In labor the anterior wall of the vagina is so depressed, stretched, and shortened by the advancing head that during and after the second stage the anterior lip of the cervix may be seen behind the urethra. If the puerperium progress favorably, with prompt involution of the uterus, vagina, perineum, and peritoneum, the relaxation of the vesico-vaginal wall and of the utero-sacral supports disappears and the uterus resumes its normal multiparous location and position.7 But if the enlarged uterus remain in the long axis of the vagina, with its fundus incarcerated in the hollow of the sacrum between the utero-sacral ligaments, and with its sacral supports so stretched that they cannot recover their contractile power, and with involution of all the pelvic organs arrested, the descent may not only persist, but may even progress with constantly increasing cystocele to the third degree of prolapse.
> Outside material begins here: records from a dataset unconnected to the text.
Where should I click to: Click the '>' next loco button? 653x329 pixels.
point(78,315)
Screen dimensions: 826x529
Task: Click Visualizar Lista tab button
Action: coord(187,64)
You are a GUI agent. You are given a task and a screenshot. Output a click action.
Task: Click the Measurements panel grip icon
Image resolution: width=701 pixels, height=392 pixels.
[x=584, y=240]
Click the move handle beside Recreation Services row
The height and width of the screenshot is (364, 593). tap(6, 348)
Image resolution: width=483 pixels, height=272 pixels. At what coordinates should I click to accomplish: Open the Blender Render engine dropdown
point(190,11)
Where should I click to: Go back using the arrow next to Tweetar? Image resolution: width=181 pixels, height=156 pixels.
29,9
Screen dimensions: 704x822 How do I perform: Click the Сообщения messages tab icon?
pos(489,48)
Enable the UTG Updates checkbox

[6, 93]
The downward influence of the above conditions may be materially increased by rupture of the perineum, and consequent prolapse of the recto-vaginal wall into a pouch called rectocele.
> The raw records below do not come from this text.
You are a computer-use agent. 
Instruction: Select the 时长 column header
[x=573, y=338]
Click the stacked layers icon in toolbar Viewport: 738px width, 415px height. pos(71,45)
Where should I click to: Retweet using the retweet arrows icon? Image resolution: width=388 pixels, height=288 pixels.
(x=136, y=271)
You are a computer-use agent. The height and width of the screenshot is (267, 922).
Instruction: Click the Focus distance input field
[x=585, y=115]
7 The anteflexion of the multiparous uterus is less than that of the virgin.
In the great majority of cases of complete prolapse the posterior vaginal wall in its descent is peeled off from the rectum, leaving the latter in its normal position. In rare instances the lower portion of the rectum is also found to have extruded in extreme rectocele, making a pouch below and in front of the anus, where fecal matter may accumulate and remain in hard scybalæ.
Obviously, complete prolapse of the uterus is only an incident to the prolapse of the pelvic floor. The whole mechanism is in all respects analogous to that of hernia. The extruded mass drags after it a peritoneal sac, which, hernia-like, contains small intestine. This sac forces its way to the pelvic outlet and extrudes through the vulva, having the inverted vagina for its covering.
| FIG. 3. |
| First Degree of Prolapse of the Post-partum Uterus. The posterior vaginal wall has been changed from its normal forward direction to a vertical direction by perineal rupture and anterior displacement of the cervix; the vesico-vaginal wall descends in cystocele, becomes hypertrophied, and drags the heavy uterus after it. The descending uterus carries with it a reduplication of the vaginal walls. |
In descent of the first degree the location of the uterus is either changed to a lower level, the position remaining normal, or, as is more common, the cervix having moved nearer to the symphysis and the organ turns back into retroversion. In a given case suppose the vaginal walls from some cause to have become relaxed and to have settled to a lower level in the pelvis. As an associated fact the uterus to which these walls are attached must then also occupy a place correspondingly nearer to the vulva—i.e. the location of the uterus has changed, so that space enough intervenes between it and the hollow of the sacrum for the former to turn back into the position of retroversion or retroflexion. If, on the contrary, the descending uterus still maintains its normal anteversion and anteflexion, it must occupy space which belongs to the bladder. The vesical irritation consequent upon this mal-location has generally been ascribed to the anteversion and anteflexion, which are therefore oftentimes wrongly pronounced pathological. The prompt relief which follows permanent replacement of the organ in the normal location, even though in so doing its anteposition be exaggerated, proves that the symptoms depend upon the mal-location, not upon the anteposition. The importance of a clear distinction, therefore, between location and position becomes apparent. Vesical irritation, moreover, is sometimes caused by the dragging of the uterus upon the neck of the bladder. This traction occurs not only in ascent, but also when the organ descends below a certain level.
| FIG. 4. |
| Showing Extreme Descent of the Uterus and of the Pelvic Floor, and the Hernial Character of the Lesion. |
In the foregoing paragraphs traction due to the falling pelvic floor has been discussed as a cause of descent. The impairment of the uterine supports may, however, be such that instead of falling and dragging the uterus after them, they simply permit it to descend along the vaginal canal by the force of its own weight, and to carry with it the reduplicated vaginal walls. This influence is generally enforced by the increased weight of the diseased organ. The vagina more readily becomes a track for the descending uterus when from any cause the normal forward direction of the vaginal canal changes toward the vertical: this change may occur either as the result of a forward displacement of its upper extremity, involving anteposition of the cervix, or of a retro-displacement of its lower extremity in consequence of rupture or subinvolution of the perineum. (See Fig. 3.) Descent in the track of the vagina is obviously combined with some degree of retroversion, because the axes of the uterus and vagina then correspond.